### Exercise
Carry on the interview transcript about the Kennedy assassination and Watergate from its last line.

### Source text
::::
Well, it's interesting because you did mention two things there in relation to the deep state.
In relation to that communications network.
And it was Winston Lawson, who was the Secret Service agent during the Kennedy assassination, who had set up the route.
And he was one of the people who used that emergency network.
Yes.
And he also gave false, he gave a false report of what was happening.
And I draw attention to that in the politics of the death of JFK.
Yes.
That is fascinating.
And you wrote a follow up book to that, which was the first deep state action against the White House, Dallas 63.
Yeah.
That's right.
So there's more information on that there.
The last thing I'll say about that, which is interesting, is John Dean, you also picked out of that COG emergency planning basket, and there he was associated with the deep event of Watergate.
Yes, and so was, of course, James McCord, who was the leader of the team of burglars who went into Watergate.
Watergate, for me, doesn't just mean all Nixon's.
Abuses of power, it means a break in.
And it's so interesting to me, we still don't know the truth about that break in, but we do know that the leader of the break in, James McCord, ex CIA, was part of a special army group that was dealing with continuity of government.
Yes.
And there, again, those figures come up just like in 9 11, Cheney and Rumsfeld are right there and they're plugged into that COG history.
Frank Sturgis, one of the burglars, was one of the people arrested in the Watergate, which started off the whole of Watergate.
I had already written about because of his role in connection with the Kennedy assassination.
Right.
And that is fascinating because no one knew that he was going to show up as this figure in the break in.
But there you had the book, and the book was from 1969.
The book I'm talking about was never published The Dallas Conspiracy.
::::
### Supplied entries
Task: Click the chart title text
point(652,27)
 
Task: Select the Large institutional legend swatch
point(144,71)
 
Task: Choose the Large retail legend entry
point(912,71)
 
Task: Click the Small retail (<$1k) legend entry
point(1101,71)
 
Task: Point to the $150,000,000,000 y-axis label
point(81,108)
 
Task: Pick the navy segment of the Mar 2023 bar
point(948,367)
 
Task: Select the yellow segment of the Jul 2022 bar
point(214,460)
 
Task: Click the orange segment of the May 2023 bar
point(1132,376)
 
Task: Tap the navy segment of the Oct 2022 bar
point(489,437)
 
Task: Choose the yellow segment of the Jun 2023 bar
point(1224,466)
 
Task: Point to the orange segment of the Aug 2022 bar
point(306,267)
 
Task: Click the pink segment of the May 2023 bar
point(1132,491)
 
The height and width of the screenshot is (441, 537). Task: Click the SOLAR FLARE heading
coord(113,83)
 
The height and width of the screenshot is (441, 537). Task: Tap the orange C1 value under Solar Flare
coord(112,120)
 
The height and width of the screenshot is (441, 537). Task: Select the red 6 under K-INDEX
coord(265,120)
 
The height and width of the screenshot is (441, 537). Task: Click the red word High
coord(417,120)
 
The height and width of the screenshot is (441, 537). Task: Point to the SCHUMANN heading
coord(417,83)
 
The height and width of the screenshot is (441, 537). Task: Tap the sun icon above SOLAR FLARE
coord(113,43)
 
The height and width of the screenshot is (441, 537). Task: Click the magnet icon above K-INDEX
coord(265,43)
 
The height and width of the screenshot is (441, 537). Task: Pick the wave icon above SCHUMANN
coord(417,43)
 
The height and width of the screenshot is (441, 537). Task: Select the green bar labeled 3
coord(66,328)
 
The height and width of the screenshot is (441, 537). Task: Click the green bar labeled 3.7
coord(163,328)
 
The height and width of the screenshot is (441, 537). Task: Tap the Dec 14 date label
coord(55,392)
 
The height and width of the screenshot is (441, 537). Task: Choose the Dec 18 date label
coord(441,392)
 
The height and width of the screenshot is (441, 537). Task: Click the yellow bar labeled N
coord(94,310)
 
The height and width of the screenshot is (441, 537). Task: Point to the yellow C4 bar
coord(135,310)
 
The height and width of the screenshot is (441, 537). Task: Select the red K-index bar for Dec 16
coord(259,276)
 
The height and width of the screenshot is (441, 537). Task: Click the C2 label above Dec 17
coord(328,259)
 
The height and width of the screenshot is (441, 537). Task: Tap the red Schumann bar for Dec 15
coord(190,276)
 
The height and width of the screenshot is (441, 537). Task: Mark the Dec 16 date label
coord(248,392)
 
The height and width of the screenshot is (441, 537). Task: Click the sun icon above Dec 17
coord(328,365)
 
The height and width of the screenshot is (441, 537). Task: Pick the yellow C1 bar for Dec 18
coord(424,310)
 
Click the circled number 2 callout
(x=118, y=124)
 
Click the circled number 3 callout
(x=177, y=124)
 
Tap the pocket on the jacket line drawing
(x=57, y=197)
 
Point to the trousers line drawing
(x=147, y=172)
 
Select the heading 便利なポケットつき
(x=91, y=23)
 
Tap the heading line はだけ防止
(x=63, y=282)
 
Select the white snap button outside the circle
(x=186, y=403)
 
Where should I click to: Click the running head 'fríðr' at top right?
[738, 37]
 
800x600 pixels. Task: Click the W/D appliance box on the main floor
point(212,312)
::::
### Answer to this exercise
I wrote it in the mid 70s.
Well, I finished it about 72 or so.
I mean, I could tell you a fascinating story about that, but I'm not going to because I think we've dealt with enough.
There's no question.
There's no question.
Although I will say about the Dallas conspiracy, do you feel like that information got out in other parts of your work?
Or is that.
Oh, yes.
I mined it for Deep Pose and the death of JFK.
Okay.
It was a year I was about to get married.
And my wife objected to my spending so much time at my computer, but I did quickly part about the Secret Service agent, the White House committee.
That was taken from the Douglas conspiracy.
Ah, I see.
Thank God that's in there.
That is fascinating, I have to say, and it gives us a better understanding because an example is kind of worth more than an overview in a sense because it gives us an idea.
Okay, here's this guy, he's in the heart of this.
And he's setting up the travel route for the president through Dallas where he gets assassinated.
Okay, I'm going to tell you another personal anecdote, and don't attach too much importance to this.
The Dallas Conspiracy was originally three chapters of the book The War Conspiracy, which came out in 1972.
But the publishers, Bob Smerald, said those chapters should be another book.
Don't put them in this book.
And I accepted that advice and developed them as a separate book.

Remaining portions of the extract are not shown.